Regardless of the scope of the jurisdiction of the ADGM courts, the tribunal shall be a “court’ in the tradition sense – namely a forum in which disputes are heard by a judge or panel of judges, and an executable judgement handed down. The details of any presiding judges are yet to be released, but it is of note that DIFC seats a number of internationally-acclaimed judges, qualified in a number of jurisdictions including the UAE. However despite the prevalence of traditional litigation as a common dispute resolution mechanism, agreements between parties to refer disputes to arbitration have increased dramatically (particularly in joint venture agreements, given that arbitration is the dispute resolution mechanism favoured by parties to construction contracts using FIDIC models). The inclination towards arbitration incentivized DIAC to establish its own arbitration centre, the DIFC LCIA Arbitration Centre, founded as a strategic partnership between DIFC and LCIA and operating under the rules of the latter. However in May 2014 Law Number 7 of 2014 announced the establishment of a central Dispute Resolution Authority within DIFC – namely, a singular body creating a “one-stop shop” for dispute resolution by uniting the three independent centres (the DIFC courts, DIFC LCIA Arbitration Centre and Dubai World Tribunal), presided over by the current president of the DIFC courts. No timeline for this unification has been announced, but it remains to be seen what position the ADGM will take with regards to arbitration. Although it may do well to heed to approach soon to be adopted by DIFC, it may be that the mergence of centres therein leaves space in the market for an independent arbitration centre within a financial centre.

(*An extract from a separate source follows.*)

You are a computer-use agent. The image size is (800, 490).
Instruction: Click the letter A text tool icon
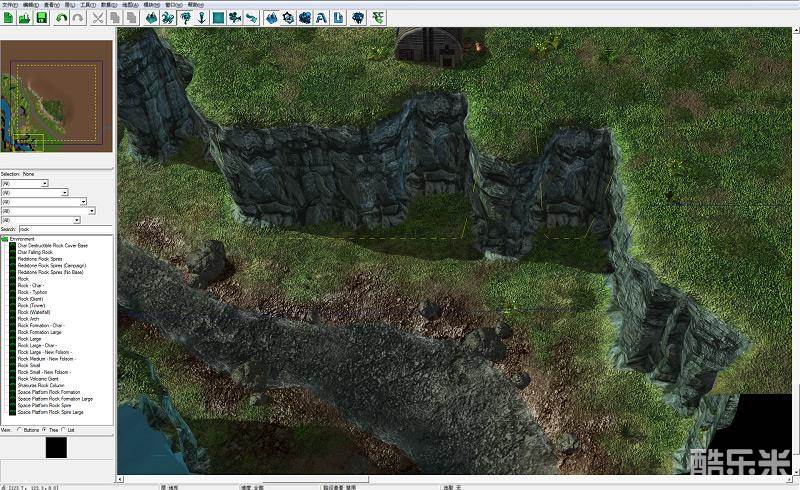coord(321,18)
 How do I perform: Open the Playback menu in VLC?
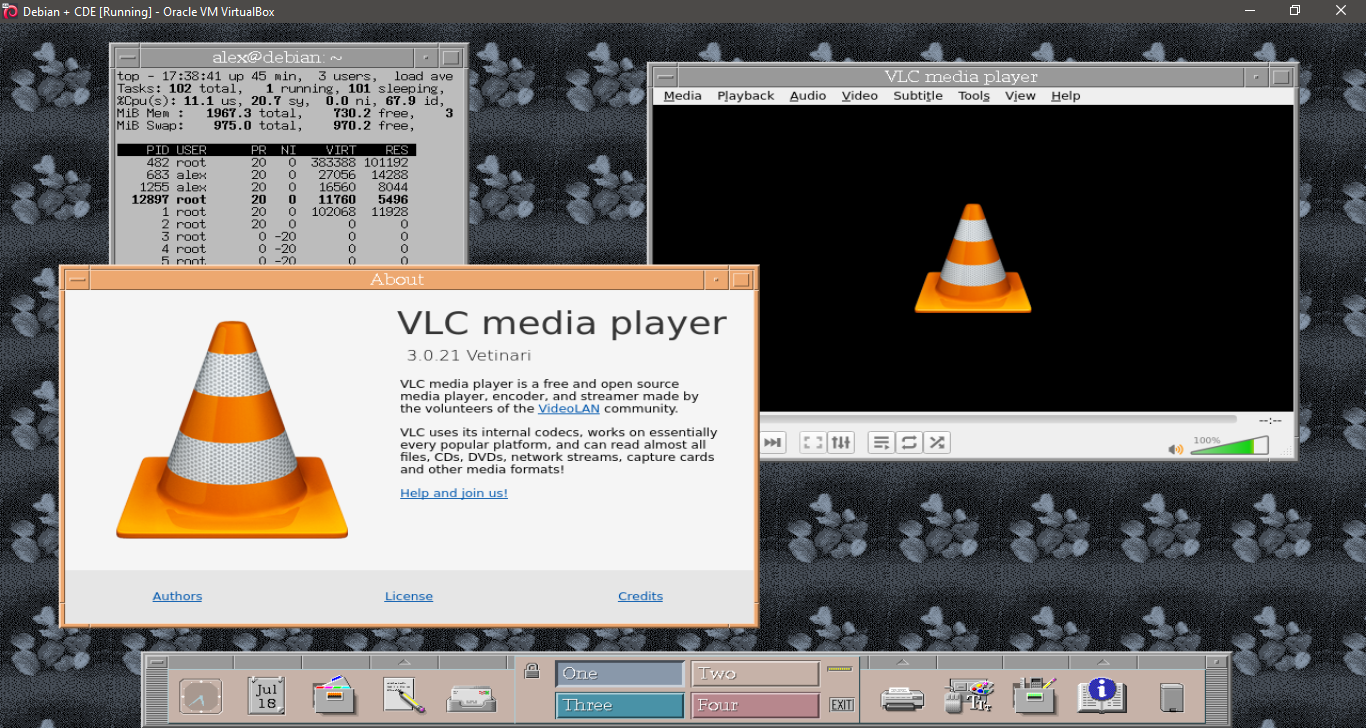coord(745,96)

Despite the fact that the ADGM’s proposed legal system differs greatly from that of the UAE it bares striking similarities to that of DIFC in many respects. Given DIFC’s high ranking in the world league of financial centres, it seems reasonable to assert that the ADGM is on the right path not only to ensuring its own success, but also to assisting the Emirate of Abu Dhabi in achieving the Abu Dhabi Economic Vision 2030.